CHICAGO ( Associated Press) – Temperatures climbed into the barely 90s and only lasted a few days. But the discovery of the bodies of three women inside a senior housing facility in Chicago this month has left the city searching for answers to questions that were left behind after a long and hot heat wave nearly three decades ago that killed more than 700 people. was to be addressed later.
Now, cities – and countries – are facing the reality that due to climate change, deadly heat waves Can attack almost anywhere, not just fall in the height of summer and don’t need long walks.
“May are first getting hotter and more dangerous heat waves … and secondly we’re getting older and more people are living alone,” said New York University sociologist Eric Kleinenberg. Social autopsy of the disaster in Chicago.” About the 1995 heat wave, “It’s a formula for disaster.”
The Cook County Medical Examiner’s Office has yet to determine the cause of death of the three women whose bodies were found in the James Snyder apartment. on 14 May. But the victims’ families have already filed or plan to file wrongful death lawsuits against the companies that own and manage the buildings.
The city council member, whose ward includes the neighborhood where the building is located, said she experienced a drop in temperature on campus when she visited, including a unit where heat sensors hit 102 degrees.
“These are senior residents, residents with health conditions[and]they shouldn’t be in these conditions,” alderman Maria Haden said in a Facebook video shot outside the apartment.
Experts say part of the problem is that communities across the country are still learning how deadly the heat can be. Refrigerated trucks were seen filling up with dead bodies Chicago’s 1995 heat wave sent home the message that the city was completely unprepared for a silent and invisible disaster Which killed more than twice as many people as the Great Chicago Fire of 1871.
That realization gave rise to a system in which the workers of the city Call in the elderly and the weak and turn city buildings into 24-hour cooling centers when temperatures become oppressive.
What happened this month is a reminder that safety measures in place to ensure people don’t starve to death because they haven’t paid their heating bills are often present to protect people from the heat in their homes. are not.
“We don’t have anything for air conditioning,” Hayden said.
One expert is not surprised.
Gregory Velenius, a professor of environmental health at Boston University who studies heat-related deaths, said: “We recognize that people need heating in cold weather and programs, financial support are needed to enable it. Establishment is done, but we don’t do that.” “But subsidies for cooling are really controversial (because) cooling is seen as a luxury item for many people.”

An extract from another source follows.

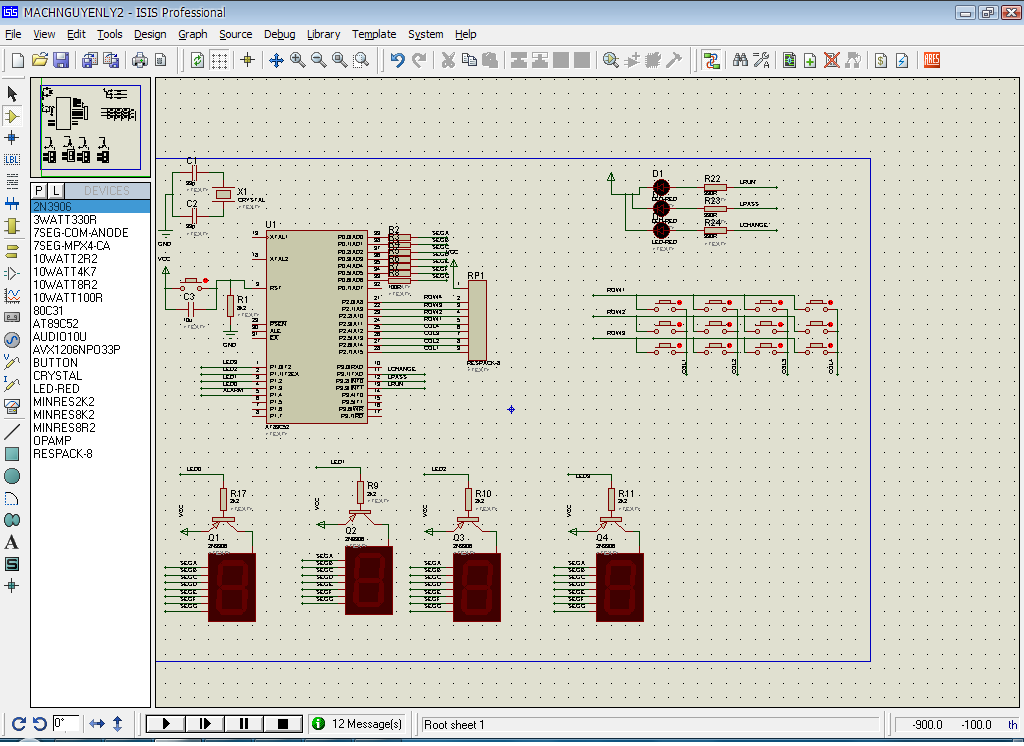Click the Search and Tag binoculars icon
This screenshot has width=1024, height=746.
740,60
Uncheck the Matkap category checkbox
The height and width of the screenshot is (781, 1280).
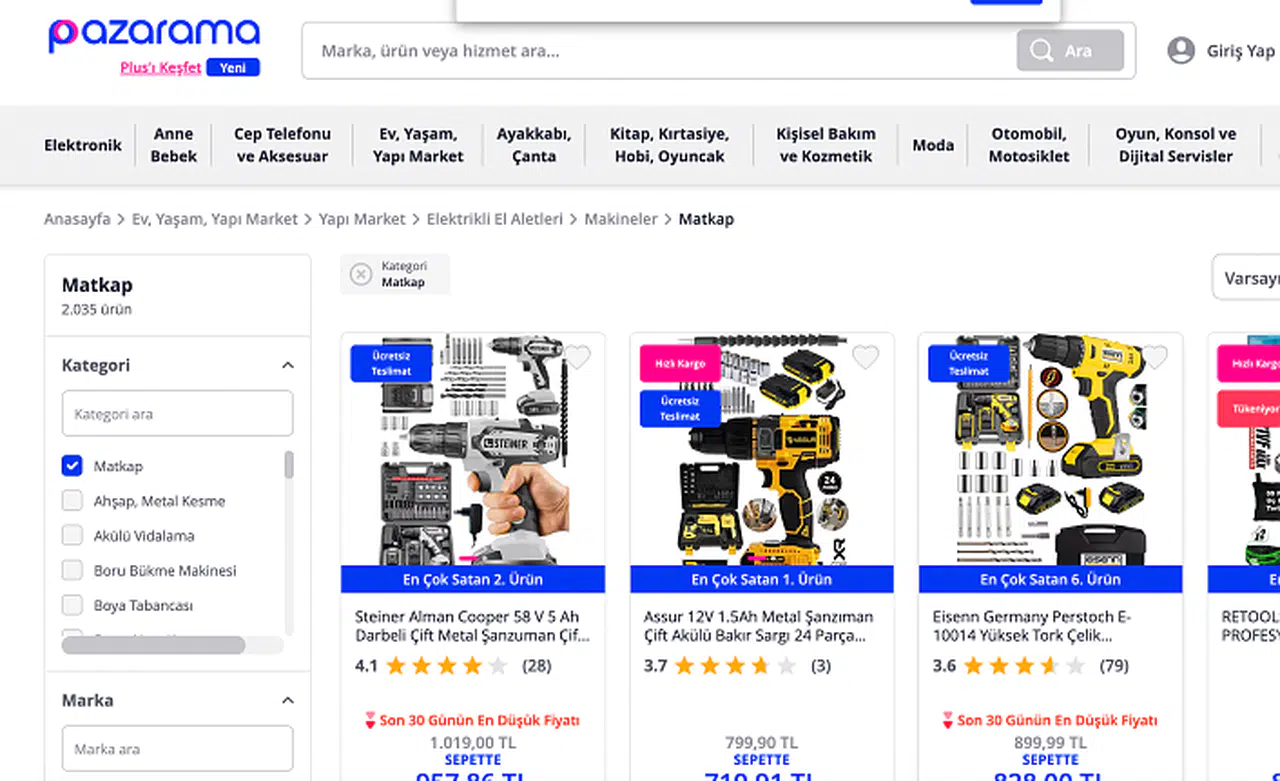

In Chicago, Hayden said the building’s management company believed it was not allowed to turn off the heat and turn on the air conditioning until June 1 because of the city’s heating ordinance. But when he said there is no such need for the ordinance, the clarification could at least be an indication that the ordinance should be amended to better protect vulnerable people from the heat.
Valenius said statistics show that while more than 80% of homes in cities like Dallas and Phoenix have air conditioning, the percentage is much lower in cities like Boston and New York.
And in the Pacific Northwest, the percentage is even lower, something that brought relief to Oregon, Washington and western Canada last June, when temperatures climbed to 118 degrees Fahrenheit, killing 600 people or more.
There is encouraging news.
“More people have air conditioning and we are more aware of the health risks of heat waves,” Kleinberg said.
Still, there is evidence that people don’t appreciate it or even know how dangerous heat can be.
In a study published in 2020, Valenius and other researchers estimated that about 5,600 deaths a year across the country could be attributed to high heat – eight times more than the 700 heat-related deaths the study found. More were officially reported every year.
Valenius said that the reasons for what he called a “gross miscalculation” begin with the fact that official statistics only count death certificates that list heat as the sole cause of death. In some cases, heat is not listed as a cause, even though it can cause death in people with other conditions.
He said the same thing happened in the early days of the coronavirus pandemic when people who died in nursing homes in Europe “were not tested for Covid, so they were not counted as COVID deaths.”
In Cook County, which also includes Chicago, the medical examiner’s office reported two heat-related deaths last year, and seven years ago.
It is unclear how many deaths in the US today are related to heat. The Valenius study, published in 2020, is the result of research from 1997 to 2006. And Kleinenberg said the issue is compounded by the pandemic because those at greatest risk of being killed by COVID-19 are also at greatest risk of being killed by extreme heat.
“It is difficult to differentiate additional heat deaths from COVID deaths,” he said.
Still, Hayden knows something must be done to combat the heat that can hit earlier and later than once a year.
“We have to plan for it,” she said.
Kleinenberg wonders whether cities will pursue such talks.
“Heat in cities never feels like the most important thing and by the time it seems like the most important thing, it’s too late to do anything about it,” he said.